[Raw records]

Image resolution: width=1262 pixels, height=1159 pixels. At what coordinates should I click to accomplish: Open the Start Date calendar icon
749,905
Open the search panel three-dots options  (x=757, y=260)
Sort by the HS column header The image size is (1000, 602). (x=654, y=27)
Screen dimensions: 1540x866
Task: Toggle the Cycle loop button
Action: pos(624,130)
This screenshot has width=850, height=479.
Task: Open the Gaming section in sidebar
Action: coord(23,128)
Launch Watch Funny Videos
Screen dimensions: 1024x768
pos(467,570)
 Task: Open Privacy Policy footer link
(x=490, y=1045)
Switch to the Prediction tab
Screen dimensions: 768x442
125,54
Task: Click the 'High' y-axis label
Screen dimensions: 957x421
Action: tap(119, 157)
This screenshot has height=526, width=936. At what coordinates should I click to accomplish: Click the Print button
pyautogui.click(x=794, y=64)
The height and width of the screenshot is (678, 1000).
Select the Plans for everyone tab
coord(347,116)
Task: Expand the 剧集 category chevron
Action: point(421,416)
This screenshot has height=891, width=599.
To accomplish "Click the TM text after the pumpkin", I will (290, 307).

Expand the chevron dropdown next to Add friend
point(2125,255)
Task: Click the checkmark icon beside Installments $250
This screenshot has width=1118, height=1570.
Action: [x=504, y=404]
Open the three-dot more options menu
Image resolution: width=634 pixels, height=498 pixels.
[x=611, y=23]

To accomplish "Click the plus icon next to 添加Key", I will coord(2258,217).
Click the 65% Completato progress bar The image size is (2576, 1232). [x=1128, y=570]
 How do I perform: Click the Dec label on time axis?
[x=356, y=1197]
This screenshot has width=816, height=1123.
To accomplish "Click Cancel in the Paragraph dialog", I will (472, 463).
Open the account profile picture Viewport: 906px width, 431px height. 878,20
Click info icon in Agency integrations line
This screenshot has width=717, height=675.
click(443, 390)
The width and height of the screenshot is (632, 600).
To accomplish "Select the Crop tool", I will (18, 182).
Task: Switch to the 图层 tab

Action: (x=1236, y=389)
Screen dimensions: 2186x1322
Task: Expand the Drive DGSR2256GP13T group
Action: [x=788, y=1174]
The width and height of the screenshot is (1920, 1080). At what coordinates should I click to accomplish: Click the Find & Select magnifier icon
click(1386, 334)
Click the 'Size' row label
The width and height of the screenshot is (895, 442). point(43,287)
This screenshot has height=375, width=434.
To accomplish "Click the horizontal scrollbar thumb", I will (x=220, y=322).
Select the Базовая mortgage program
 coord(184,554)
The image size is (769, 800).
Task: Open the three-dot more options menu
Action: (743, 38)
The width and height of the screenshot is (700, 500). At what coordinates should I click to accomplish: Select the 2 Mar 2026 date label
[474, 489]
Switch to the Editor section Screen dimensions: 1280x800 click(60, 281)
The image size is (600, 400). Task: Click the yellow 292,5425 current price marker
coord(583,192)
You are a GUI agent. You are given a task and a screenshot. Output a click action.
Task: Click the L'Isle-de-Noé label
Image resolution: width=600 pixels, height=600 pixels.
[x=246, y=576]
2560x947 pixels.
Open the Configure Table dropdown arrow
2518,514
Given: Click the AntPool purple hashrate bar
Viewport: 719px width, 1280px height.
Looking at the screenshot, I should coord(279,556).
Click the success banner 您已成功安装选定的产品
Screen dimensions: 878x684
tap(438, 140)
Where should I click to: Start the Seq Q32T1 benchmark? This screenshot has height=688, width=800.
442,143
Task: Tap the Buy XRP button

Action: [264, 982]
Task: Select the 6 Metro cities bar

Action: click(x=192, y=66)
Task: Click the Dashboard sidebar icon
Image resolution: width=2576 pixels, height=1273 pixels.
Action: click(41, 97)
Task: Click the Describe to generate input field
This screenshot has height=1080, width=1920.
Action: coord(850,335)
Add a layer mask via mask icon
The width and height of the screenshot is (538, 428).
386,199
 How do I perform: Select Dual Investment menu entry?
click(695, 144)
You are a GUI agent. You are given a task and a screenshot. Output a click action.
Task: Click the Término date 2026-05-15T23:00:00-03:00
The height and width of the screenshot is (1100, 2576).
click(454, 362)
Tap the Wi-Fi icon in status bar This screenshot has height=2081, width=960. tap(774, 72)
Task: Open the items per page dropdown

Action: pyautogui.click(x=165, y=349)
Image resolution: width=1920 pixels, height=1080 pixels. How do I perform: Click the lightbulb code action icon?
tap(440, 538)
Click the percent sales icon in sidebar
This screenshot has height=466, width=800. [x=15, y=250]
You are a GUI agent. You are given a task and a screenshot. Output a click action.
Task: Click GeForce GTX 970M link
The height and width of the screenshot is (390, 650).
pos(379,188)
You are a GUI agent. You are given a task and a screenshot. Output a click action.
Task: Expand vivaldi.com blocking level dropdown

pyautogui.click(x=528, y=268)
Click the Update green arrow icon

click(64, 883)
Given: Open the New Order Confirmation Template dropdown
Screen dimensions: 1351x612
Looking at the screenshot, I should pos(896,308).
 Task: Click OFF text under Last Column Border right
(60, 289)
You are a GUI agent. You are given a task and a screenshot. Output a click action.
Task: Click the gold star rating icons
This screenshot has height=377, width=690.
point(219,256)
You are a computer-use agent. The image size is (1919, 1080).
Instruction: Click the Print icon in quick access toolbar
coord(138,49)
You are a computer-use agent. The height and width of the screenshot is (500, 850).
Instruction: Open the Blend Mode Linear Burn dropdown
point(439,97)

EXERCISE GOAL -
Rewrite every item with "computer-use agent" replaced by "desktop assistant", leaving everything else unchanged.

TASK SOLUTION -
Image resolution: width=1262 pixels, height=1159 pixels. At what coordinates should I click to accomplish: Open the Start Date calendar icon
749,905
Open the search panel three-dots options  (x=757, y=260)
Sort by the HS column header The image size is (1000, 602). (x=654, y=27)
Screen dimensions: 1540x866
Task: Toggle the Cycle loop button
Action: pos(624,130)
This screenshot has width=850, height=479.
Task: Open the Gaming section in sidebar
Action: coord(23,128)
Launch Watch Funny Videos
Screen dimensions: 1024x768
pos(467,570)
 Task: Open Privacy Policy footer link
(x=490, y=1045)
Switch to the Prediction tab
Screen dimensions: 768x442
125,54
Task: Click the 'High' y-axis label
Screen dimensions: 957x421
Action: tap(119, 157)
This screenshot has height=526, width=936. At what coordinates should I click to accomplish: Click the Print button
pyautogui.click(x=794, y=64)
The height and width of the screenshot is (678, 1000).
Select the Plans for everyone tab
coord(347,116)
Task: Expand the 剧集 category chevron
Action: point(421,416)
This screenshot has height=891, width=599.
To accomplish "Click the TM text after the pumpkin", I will (290, 307).

Expand the chevron dropdown next to Add friend
point(2125,255)
Task: Click the checkmark icon beside Installments $250
This screenshot has width=1118, height=1570.
Action: [x=504, y=404]
Open the three-dot more options menu
Image resolution: width=634 pixels, height=498 pixels.
[x=611, y=23]

To accomplish "Click the plus icon next to 添加Key", I will coord(2258,217).
Click the 65% Completato progress bar The image size is (2576, 1232). [x=1128, y=570]
 How do I perform: Click the Dec label on time axis?
[x=356, y=1197]
This screenshot has width=816, height=1123.
To accomplish "Click Cancel in the Paragraph dialog", I will (472, 463).
Open the account profile picture Viewport: 906px width, 431px height. 878,20
Click info icon in Agency integrations line
This screenshot has width=717, height=675.
click(443, 390)
The width and height of the screenshot is (632, 600).
To accomplish "Select the Crop tool", I will (18, 182).
Task: Switch to the 图层 tab

Action: (x=1236, y=389)
Screen dimensions: 2186x1322
Task: Expand the Drive DGSR2256GP13T group
Action: [x=788, y=1174]
The width and height of the screenshot is (1920, 1080). At what coordinates should I click to accomplish: Click the Find & Select magnifier icon
click(1386, 334)
Click the 'Size' row label
The width and height of the screenshot is (895, 442). point(43,287)
This screenshot has height=375, width=434.
To accomplish "Click the horizontal scrollbar thumb", I will (x=220, y=322).
Select the Базовая mortgage program
 coord(184,554)
The image size is (769, 800).
Task: Open the three-dot more options menu
Action: (743, 38)
The width and height of the screenshot is (700, 500). At what coordinates should I click to accomplish: Select the 2 Mar 2026 date label
[474, 489]
Switch to the Editor section Screen dimensions: 1280x800 click(60, 281)
The image size is (600, 400). Task: Click the yellow 292,5425 current price marker
coord(583,192)
You are a GUI agent. You are given a task and a screenshot. Output a click action.
Task: Click the L'Isle-de-Noé label
Image resolution: width=600 pixels, height=600 pixels.
[x=246, y=576]
2560x947 pixels.
Open the Configure Table dropdown arrow
2518,514
Given: Click the AntPool purple hashrate bar
Viewport: 719px width, 1280px height.
Looking at the screenshot, I should coord(279,556).
Click the success banner 您已成功安装选定的产品
Screen dimensions: 878x684
tap(438, 140)
Where should I click to: Start the Seq Q32T1 benchmark? This screenshot has height=688, width=800.
442,143
Task: Tap the Buy XRP button

Action: [264, 982]
Task: Select the 6 Metro cities bar

Action: click(x=192, y=66)
Task: Click the Dashboard sidebar icon
Image resolution: width=2576 pixels, height=1273 pixels.
Action: click(41, 97)
Task: Click the Describe to generate input field
This screenshot has height=1080, width=1920.
Action: coord(850,335)
Add a layer mask via mask icon
The width and height of the screenshot is (538, 428).
386,199
 How do I perform: Select Dual Investment menu entry?
click(695, 144)
You are a GUI agent. You are given a task and a screenshot. Output a click action.
Task: Click the Término date 2026-05-15T23:00:00-03:00
The height and width of the screenshot is (1100, 2576).
click(454, 362)
Tap the Wi-Fi icon in status bar This screenshot has height=2081, width=960. tap(774, 72)
Task: Open the items per page dropdown

Action: pyautogui.click(x=165, y=349)
Image resolution: width=1920 pixels, height=1080 pixels. How do I perform: Click the lightbulb code action icon?
tap(440, 538)
Click the percent sales icon in sidebar
This screenshot has height=466, width=800. [x=15, y=250]
You are a GUI agent. You are given a task and a screenshot. Output a click action.
Task: Click GeForce GTX 970M link
The height and width of the screenshot is (390, 650).
pos(379,188)
You are a GUI agent. You are given a task and a screenshot. Output a click action.
Task: Expand vivaldi.com blocking level dropdown

pyautogui.click(x=528, y=268)
Click the Update green arrow icon

click(64, 883)
Given: Open the New Order Confirmation Template dropdown
Screen dimensions: 1351x612
Looking at the screenshot, I should pos(896,308).
 Task: Click OFF text under Last Column Border right
(60, 289)
You are a GUI agent. You are given a task and a screenshot. Output a click action.
Task: Click the gold star rating icons
This screenshot has height=377, width=690.
point(219,256)
You are a desktop assistant. The image size is (1919, 1080).
Instruction: Click the Print icon in quick access toolbar
coord(138,49)
You are a desktop assistant. The height and width of the screenshot is (500, 850).
Instruction: Open the Blend Mode Linear Burn dropdown
point(439,97)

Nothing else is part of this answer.